Closed Zwartpet closed 6 years ago
According to travis the build is succeeded: https://travis-ci.org/imbo/behat-api-extension but github is waiting for the status.
I noticed. Tried to re-run the Travis-build, but it didn't help.
So can this be merged?
So can this be merged?
I will try to look through it later today to see if I can merge it.

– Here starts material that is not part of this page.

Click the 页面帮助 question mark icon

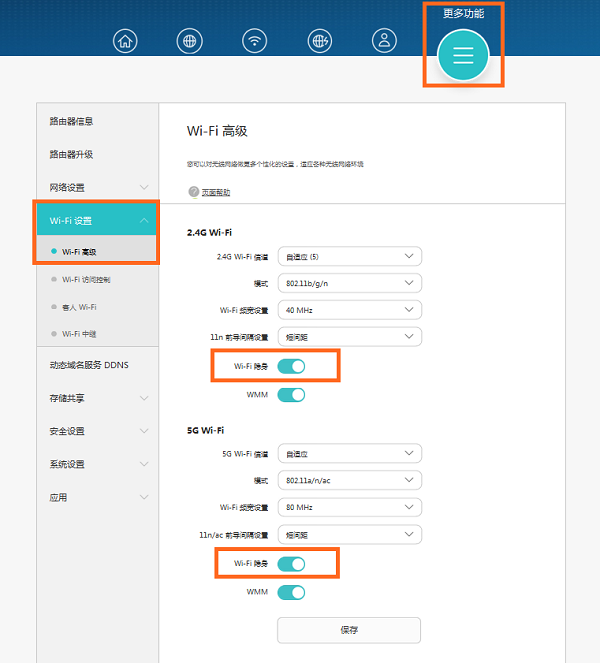193,192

Currently it's only possible to match a JWT that is in the first level of the JSON response. If the response contains for instance:
{
"some": {
"nested": {
"object": {
"with": {
"jwt": "eyJhbGciOiJIUzI1NiIsInR5cCI6IkpXVCJ9.eyJzdWIiOiIxMjM0NTY3ODkwIiwibmFtZSI6IkpvaG4gRG9lIiwiYWRtaW4iOnRydWV9.TJVA95OrM7E2cBab30RMHrHDcEfxjoYZgeFONFh7HgQ"
}
}
}
}
}
It would be great if one could m atch this as well, also values in numericallly indexed arrays. Perhaps use a notation like some.nested.object.with.jwt
(to match the above example), and also support [<index>]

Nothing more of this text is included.